Virtual Machines High Availability

This section’s objective is to provide information in order to prepare for failures in the Virtual Machines or Hosts, and recover from them. These failures are categorized depending on whether they come from the physical infrastructure (Host failures) or from the virtualized infrastructure (VM crashes). In both scenarios, OpenNebula provides a cost-effective failover solution to minimize downtime from server and OS failures.

Host Failures

When OpenNebula detects that a host is down, a hook can be triggered to deal with the situation. OpenNebula comes with a script out-of-the-box that can act as a hook to be triggered when a host enters the ERROR state. This can very useful to limit the downtime of a service due to a hardware failure, since it can redeploy the VMs on another host.

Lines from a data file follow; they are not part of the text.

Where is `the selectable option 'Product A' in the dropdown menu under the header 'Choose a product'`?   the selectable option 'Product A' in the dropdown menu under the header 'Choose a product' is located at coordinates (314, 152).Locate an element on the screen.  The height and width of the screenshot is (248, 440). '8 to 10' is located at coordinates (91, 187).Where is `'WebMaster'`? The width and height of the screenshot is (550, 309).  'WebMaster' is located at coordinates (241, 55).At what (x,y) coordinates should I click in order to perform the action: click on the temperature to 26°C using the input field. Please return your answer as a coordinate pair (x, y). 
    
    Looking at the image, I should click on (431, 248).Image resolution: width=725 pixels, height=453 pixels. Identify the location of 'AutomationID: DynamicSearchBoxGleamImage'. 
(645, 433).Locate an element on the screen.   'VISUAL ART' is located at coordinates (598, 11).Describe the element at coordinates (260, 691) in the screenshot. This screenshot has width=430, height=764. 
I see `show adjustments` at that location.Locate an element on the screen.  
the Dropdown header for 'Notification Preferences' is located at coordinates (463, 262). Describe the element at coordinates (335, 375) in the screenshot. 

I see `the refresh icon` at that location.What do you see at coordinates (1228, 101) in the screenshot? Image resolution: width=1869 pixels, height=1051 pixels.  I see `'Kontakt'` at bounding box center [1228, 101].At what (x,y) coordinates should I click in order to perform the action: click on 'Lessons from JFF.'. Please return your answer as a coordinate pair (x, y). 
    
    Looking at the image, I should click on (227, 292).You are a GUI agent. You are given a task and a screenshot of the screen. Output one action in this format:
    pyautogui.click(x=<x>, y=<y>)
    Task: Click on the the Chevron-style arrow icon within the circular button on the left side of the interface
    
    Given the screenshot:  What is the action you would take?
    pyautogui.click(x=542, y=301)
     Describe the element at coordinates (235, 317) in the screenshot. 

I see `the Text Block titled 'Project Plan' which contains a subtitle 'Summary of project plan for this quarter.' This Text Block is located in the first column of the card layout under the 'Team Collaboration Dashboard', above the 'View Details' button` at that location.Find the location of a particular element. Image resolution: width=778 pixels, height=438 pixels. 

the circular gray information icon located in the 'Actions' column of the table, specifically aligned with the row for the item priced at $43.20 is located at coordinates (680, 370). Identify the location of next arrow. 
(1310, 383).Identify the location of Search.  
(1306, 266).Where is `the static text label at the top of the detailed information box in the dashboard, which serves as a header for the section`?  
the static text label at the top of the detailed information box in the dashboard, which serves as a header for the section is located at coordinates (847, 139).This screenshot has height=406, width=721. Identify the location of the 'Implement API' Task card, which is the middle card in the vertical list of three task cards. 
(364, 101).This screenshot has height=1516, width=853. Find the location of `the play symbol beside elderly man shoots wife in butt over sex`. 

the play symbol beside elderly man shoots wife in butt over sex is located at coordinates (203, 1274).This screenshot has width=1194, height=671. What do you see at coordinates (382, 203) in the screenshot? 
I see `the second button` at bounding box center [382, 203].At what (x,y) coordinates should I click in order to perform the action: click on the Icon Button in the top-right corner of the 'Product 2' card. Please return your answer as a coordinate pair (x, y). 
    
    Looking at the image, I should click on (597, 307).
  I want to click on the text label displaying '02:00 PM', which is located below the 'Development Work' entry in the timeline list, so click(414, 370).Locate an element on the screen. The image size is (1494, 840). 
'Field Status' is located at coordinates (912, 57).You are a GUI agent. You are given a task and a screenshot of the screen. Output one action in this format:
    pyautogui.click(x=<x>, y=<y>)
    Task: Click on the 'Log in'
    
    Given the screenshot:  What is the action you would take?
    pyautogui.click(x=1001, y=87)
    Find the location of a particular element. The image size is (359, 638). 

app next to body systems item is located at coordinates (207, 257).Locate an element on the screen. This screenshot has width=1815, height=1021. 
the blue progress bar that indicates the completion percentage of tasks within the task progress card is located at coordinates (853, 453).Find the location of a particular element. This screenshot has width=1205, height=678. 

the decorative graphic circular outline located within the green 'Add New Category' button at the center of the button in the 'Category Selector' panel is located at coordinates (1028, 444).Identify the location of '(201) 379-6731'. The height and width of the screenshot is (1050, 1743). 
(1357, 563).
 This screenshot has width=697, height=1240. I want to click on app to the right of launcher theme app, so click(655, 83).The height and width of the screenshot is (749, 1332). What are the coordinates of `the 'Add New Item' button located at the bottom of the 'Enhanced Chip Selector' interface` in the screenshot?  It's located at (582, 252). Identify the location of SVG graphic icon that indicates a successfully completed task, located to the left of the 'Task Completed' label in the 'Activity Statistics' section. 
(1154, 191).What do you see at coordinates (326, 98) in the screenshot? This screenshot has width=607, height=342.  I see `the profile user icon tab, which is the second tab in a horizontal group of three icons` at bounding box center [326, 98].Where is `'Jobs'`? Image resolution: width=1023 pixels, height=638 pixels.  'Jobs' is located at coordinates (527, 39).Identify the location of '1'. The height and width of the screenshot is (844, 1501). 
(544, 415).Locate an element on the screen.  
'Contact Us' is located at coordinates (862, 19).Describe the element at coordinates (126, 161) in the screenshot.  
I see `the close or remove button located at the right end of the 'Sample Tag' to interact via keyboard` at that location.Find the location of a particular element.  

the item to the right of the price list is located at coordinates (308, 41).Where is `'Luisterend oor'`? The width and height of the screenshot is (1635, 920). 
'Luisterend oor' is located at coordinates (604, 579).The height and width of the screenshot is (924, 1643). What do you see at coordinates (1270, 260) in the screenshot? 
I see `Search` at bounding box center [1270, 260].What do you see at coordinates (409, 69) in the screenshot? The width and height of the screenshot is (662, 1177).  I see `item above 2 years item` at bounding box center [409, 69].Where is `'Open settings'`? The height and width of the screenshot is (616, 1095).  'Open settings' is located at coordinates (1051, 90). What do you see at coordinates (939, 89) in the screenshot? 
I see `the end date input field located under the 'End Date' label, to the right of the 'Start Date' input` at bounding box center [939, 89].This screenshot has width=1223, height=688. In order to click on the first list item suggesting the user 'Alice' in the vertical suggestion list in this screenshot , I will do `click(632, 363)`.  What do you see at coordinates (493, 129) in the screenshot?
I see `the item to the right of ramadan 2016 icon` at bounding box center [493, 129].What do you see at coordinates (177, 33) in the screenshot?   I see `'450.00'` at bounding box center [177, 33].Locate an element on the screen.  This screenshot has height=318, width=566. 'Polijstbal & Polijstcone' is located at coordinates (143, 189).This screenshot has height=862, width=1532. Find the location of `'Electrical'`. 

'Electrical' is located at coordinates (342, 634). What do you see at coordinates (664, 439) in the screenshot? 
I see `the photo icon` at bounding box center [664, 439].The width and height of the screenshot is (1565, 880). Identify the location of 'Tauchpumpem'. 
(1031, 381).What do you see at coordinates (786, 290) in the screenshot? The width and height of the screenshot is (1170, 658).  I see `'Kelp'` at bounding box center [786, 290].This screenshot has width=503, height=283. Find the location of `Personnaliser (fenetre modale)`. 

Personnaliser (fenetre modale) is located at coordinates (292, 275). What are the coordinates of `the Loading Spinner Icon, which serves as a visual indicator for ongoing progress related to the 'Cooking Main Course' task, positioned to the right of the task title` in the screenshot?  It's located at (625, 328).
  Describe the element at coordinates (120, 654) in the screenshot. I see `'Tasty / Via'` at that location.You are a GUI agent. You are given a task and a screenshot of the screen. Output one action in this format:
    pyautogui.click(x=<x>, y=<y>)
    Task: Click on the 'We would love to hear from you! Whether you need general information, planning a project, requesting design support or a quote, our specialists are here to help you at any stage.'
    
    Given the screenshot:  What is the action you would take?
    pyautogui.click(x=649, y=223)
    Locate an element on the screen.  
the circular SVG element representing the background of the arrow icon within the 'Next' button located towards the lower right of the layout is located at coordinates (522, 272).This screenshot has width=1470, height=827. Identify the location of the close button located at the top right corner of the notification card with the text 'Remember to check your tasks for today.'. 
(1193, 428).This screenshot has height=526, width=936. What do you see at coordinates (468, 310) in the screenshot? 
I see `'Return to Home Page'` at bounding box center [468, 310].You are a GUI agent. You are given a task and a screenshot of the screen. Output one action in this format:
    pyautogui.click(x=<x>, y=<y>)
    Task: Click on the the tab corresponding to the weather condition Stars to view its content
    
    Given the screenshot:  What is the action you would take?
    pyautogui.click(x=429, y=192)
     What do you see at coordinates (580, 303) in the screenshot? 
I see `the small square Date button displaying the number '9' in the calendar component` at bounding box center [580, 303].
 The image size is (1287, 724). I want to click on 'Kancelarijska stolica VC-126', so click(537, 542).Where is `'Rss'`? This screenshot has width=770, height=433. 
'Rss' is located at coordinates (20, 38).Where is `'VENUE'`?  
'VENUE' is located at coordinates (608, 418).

Let’s see how to configure /etc/one/oned.conf to set up this Host hook, to be triggered in the ERROR state. The following should be uncommented in the mentioned configuration file:

#-------------------------------------------------------------------------------
HOST_HOOK = [
    name      = "error",
    on        = "ERROR",
    command   = "ft/host_error.rb",
    arguments = "$ID -m -p 5",
    remote    = "no" ]
#-------------------------------------------------------------------------------

We are defining a host hook, named error, that will execute the script ft/host_error.rb locally with the following arguments:

Argument Description
Host ID ID of the host containing the VMs to treat. It is compulsory and better left to $ID, that will be automatically filled by OpenNebula with the Host ID of the host that went down.
Action

This defines the action to be performed upon the VMs that were running in the host that went down.

This can be:

  • -m migrate VMs to another host. Only for images in shared storage
  • -r delete+recreate VMs running in the host. State will be lost.
  • -d delete VMs running in the host
ForceSuspended [-f] force resubmission of suspended VMs
AvoidTransient [-p <n>] avoid resubmission if host comes back after <n> monitoring cycles

More information on hooks here.

Warning

Note that spurious network errors may lead to a VM started twice in different hosts and possibly contend on shared resources. The previous script needs to fence the error host to prevent split brain VMs. You may use any fencing mechanism for the host and invoke it within the error hook.

Virtual Machine Failures

The overall state of a virtual machine in a failure condition will show as failure (or fail in the CLI). To find out the specific failure situation you need to check the LCM_STATE of the VM in the VM info tab (or onevm show in the CLI.). Moreover, a VM can be stuck in a transition (e.g. boot or save) because of a host or network failure. Typically these operations will eventually timeout and lead to a VM failure state.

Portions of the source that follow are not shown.